ARTICLE 4 : CODE D’ÉTHIQUE ET DES PRATIQUES DÉMOCRATIQUES
4.20 S’il est estimé qu’une violation de ce Code d’éthique a eu lieu ou a lieu, une lettre de plainte signée peut être envoyée à la présidente ou au président avec les allégations précises décrivant comment le Code d’éthique a été violé. Cette option peut être utilisée lorsque la personne qui dépose une plainte ne souhaite pas porter des accusations en vertu des présents statuts, ou que les circonstances entourant l’affaire soulèvent des préoccupations quant au respect de la confidentialité
4.21 La présidente ou le président traite rapidement toute plainte alléguant une violation du Code d’éthique. À moins que la plainte constitue une accusation en vertu des statuts, la présidente ou le président enquête sur l’affaire de manière confidentielle en respectant les droits de toutes les parties et en prenant en considération les principes de justice naturelle.
4.22 Si la présidente ou le président juge que la plainte constitue une accusation recevable en vertu de l’article 18 section C, l’affaire est considérée comme une violation des statuts assujettie aux procédures et à la possibilité d’appels prévues à l’article 18.
CHANGER POUR :
4.20 Un membre qui estime qu’un autre membre enfreint ou a enfreint le Code d’éthique peut déposer une accusation contre cet autre membre. Il doit utiliser les procédures prévues à la section 18.C ou 18.D pour déposer l’accusation.
4.21 Un membre qui estime qu’un autre membre enfreint ou a enfreint le Code d’éthique et qui souhaite déposer une plainte confidentielle plutôt qu’une accusation peut envoyer une lettre de plainte signée à la présidente ou au président décrivant les allégations spécifiques de violation du Code d’éthique par cet autre membre.

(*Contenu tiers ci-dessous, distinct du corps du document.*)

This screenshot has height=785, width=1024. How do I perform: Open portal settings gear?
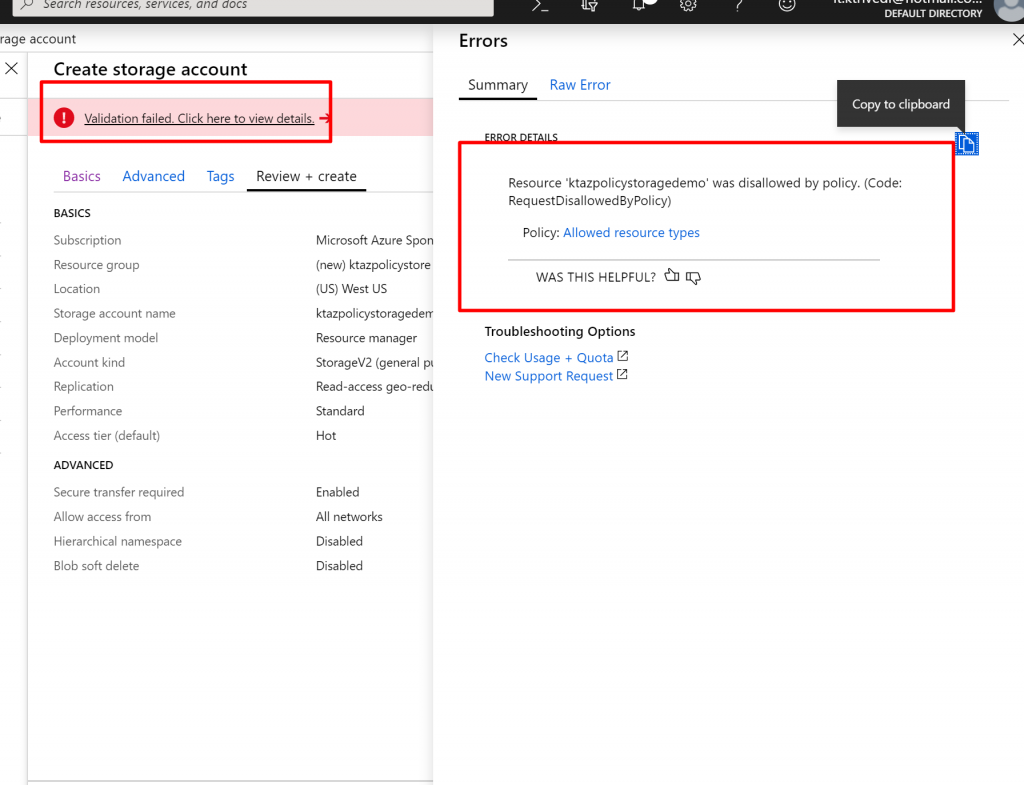(x=688, y=5)
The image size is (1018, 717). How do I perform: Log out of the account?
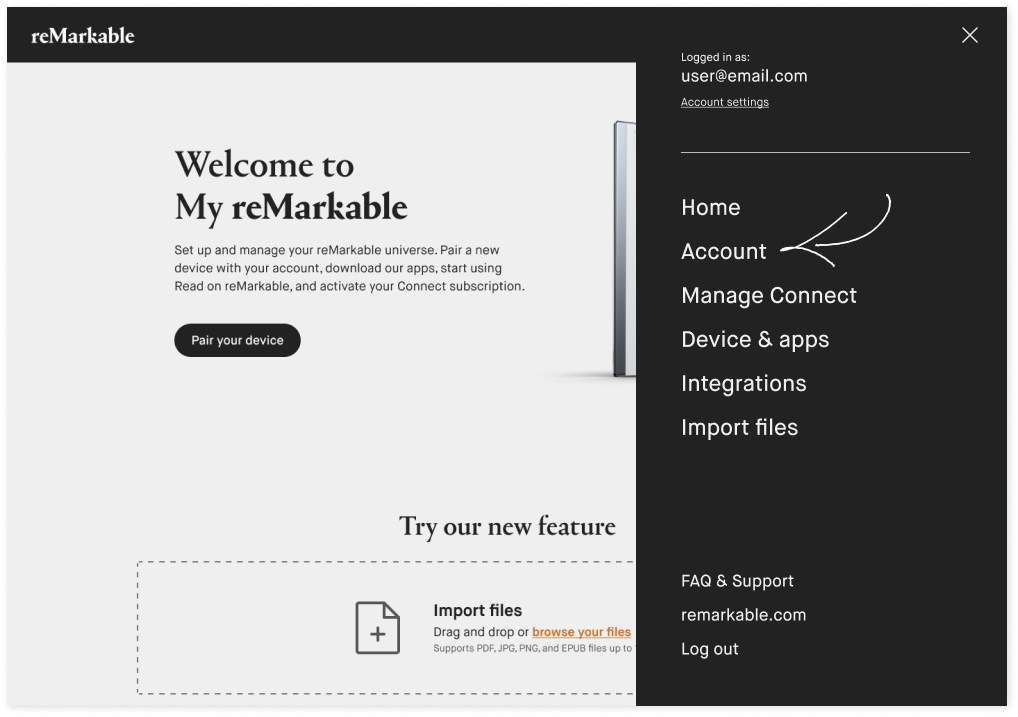(x=709, y=648)
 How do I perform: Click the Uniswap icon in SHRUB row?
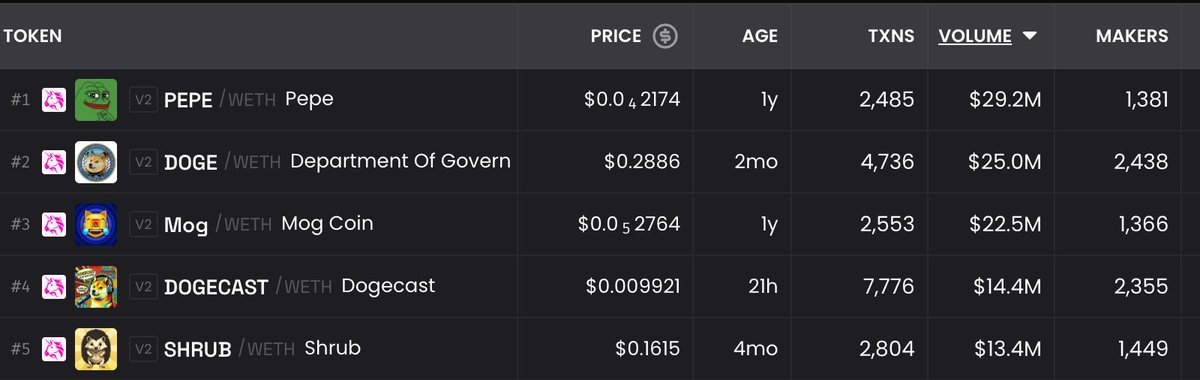pos(53,349)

4.21.1 Si une plainte confidentielle concerne la conduite de la présidente ou du président, le membre doit envoyer la lettre de plainte signée à un autre dirigeant ou dirigeante national. La dirigeante ou le dirigeant national qui reçoit la plainte doit en informer l’autre dirigeante ou dirigeant national, à moins que cette dernière personne ne soit également visée par la plainte. La dirigeante ou le dirigeant national qui reçoit la plainte doit alors assumer les responsabilités de l’enquête décrites ci-dessous.
4.21.2 Si une plainte confidentielle concerne la conduite des trois dirigeantes et dirigeants nationaux, le membre peut envoyer une lettre de plainte signée à tous les membres du Conseil exécutif national, qui se réunira et décidera d’enquêter ou non sur la plainte.

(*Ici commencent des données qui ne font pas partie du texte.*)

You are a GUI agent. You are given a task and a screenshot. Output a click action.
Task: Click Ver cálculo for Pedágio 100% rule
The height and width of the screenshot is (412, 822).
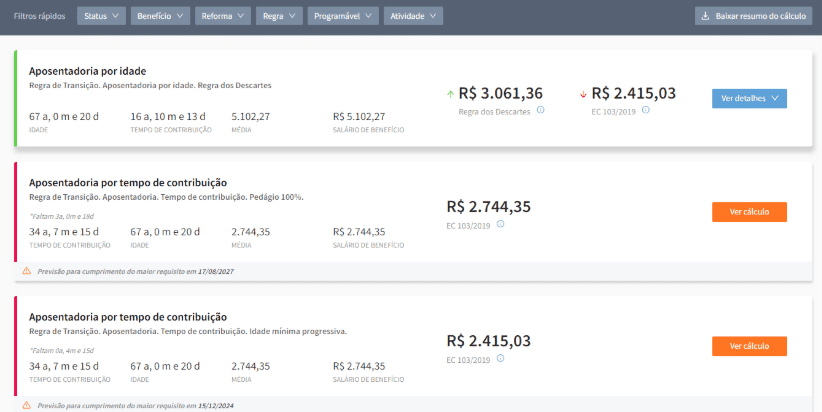tap(749, 212)
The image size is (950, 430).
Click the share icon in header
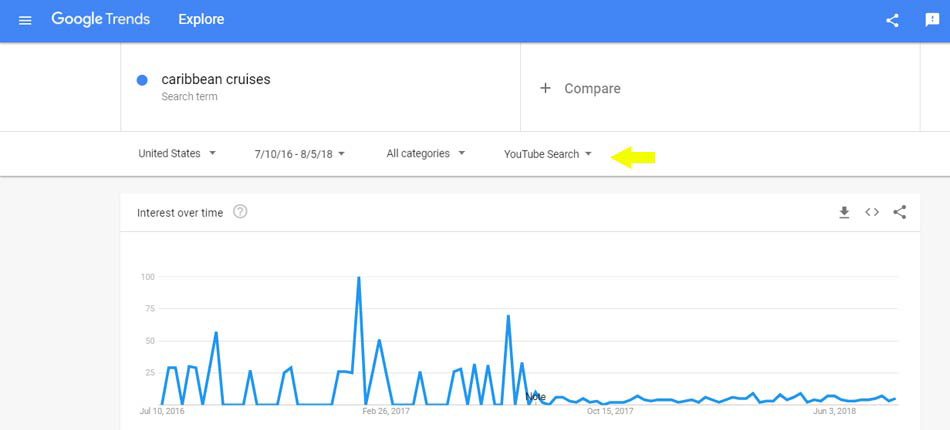coord(892,20)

4.21.3 La présidente ou le président ou tout autre dirigeant ou dirigeante national doit traiter rapidement une plainte confidentielle en enquêtant ou en ordonnant une enquête. L’enquête doit, dans la mesure du possible, être confidentielle, juste et respectueuse des droits de toutes les parties. La présidente ou le président ou tout autre dirigeant ou dirigeante national peut refuser d’enquêter sur une plainte confidentielle s’il était plus approprié de la traiter comme une accusation en vertu de la section 18.C ou 18.D. La présidente ou le président ou tout autre dirigeant ou dirigeante national peut également refuser d’enquêter sur une plainte qui est futile, frivole ou vexatoire ou lorsque le problème a été traité de façon adéquate d’une autre manière.

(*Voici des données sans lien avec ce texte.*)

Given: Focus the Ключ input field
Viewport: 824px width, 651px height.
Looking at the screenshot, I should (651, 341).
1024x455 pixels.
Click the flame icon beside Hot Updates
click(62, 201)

4.21.4 Sauf lorsqu’une plainte concerne un membre du Conseil exécutif national, la présidente ou le président, après avoir enquêté sur une plainte confidentielle, décide si le Code d’éthique a été enfreint et de la façon de traiter une infraction qui peut inclure l’un des éléments énumérés à l’article 18.C.7. Les procédures et les appels prévus à la section 18.C s’appliquent aux décisions.
4.21.5 Dans le cas d’une plainte confidentielle concernant la présidente ou le président ou tout autre membre du Conseil exécutif national, la présidente ou le président ou tout autre dirigeant ou dirigeante national, après avoir enquêté sur une plainte confidentielle, détermine si le membre semble avoir enfreint le Code d’éthique. Si la présidente ou le président ou tout autre dirigeant ou dirigeante national estime que le Code d’éthique a été enfreint, le Conseil exécutif national traite alors l’affaire. Le Conseil exécutif national détermine si le membre a enfreint le Code d’éthique. Les procédures prévues à l’article 18.D.5 s’appliquent à la décision. Le Conseil exécutif national décide alors de la suite à donner à une violation du Code d’éthique, qui peut inclure l’un des éléments énumérés à l’article 18.D.6. Les procédures et les appels prévus à la section 18.D s’appliquent à ses décisions.